Przy wyborze szczotki kierowałam się sugestią admina fanpage tejże firmy, więc w nadziei, że pozbędę się większej ilości sierści z dywanu - zamówiłam urządzenie do sierści szorstkiej.
Gdy szczotka przyszła pocztą, w zwykłym, niczym nie zabezpieczonym (choćby folią bąbelkową) liście (!!) zdziwiłam się budową owego genialnego urządzenia, za które zapłaciłam 29.99zł (po promocji) + kw. Kawałek drzewa z brzeszczotem - pomyślałam.

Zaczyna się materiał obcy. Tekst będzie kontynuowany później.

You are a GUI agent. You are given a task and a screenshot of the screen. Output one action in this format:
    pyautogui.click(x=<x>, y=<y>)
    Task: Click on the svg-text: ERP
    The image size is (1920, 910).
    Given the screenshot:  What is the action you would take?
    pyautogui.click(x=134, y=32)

Natychmiast zaczęłam testy. Z uśmiechem na ustach, poprzedzona zachęcającymi filmikami i opiniami na fanpage zaczęłam czesać moją psinkę.
Niestety się zawiodłam.
Genialna szczotka, która miała pozbawić mnie problemu wszechobecnej sierści okazała się być po prostu zwykłym kawałkiem drzewa z brzeszczotem jak zakładałam na początku. Efekt mizerny, a i sierść latała w każdą stronę podczas czesania. Ani to miłe, ani bezproblemowe. Szczotka, którą miałam dotychczas zbiera więcej podszerstka, nie rzuca sierści na podłogę i znacznie bardziej podoba się mojemu psu.
Z tego co zdążyłam zauważyć EzzyGroom dla miękkiej sierści to kawałek drzewa z gumą.
Niestety ale ten produkt nie sprostał moim wymaganiom, mój mąż ma również takie samo zdanie na ten temat.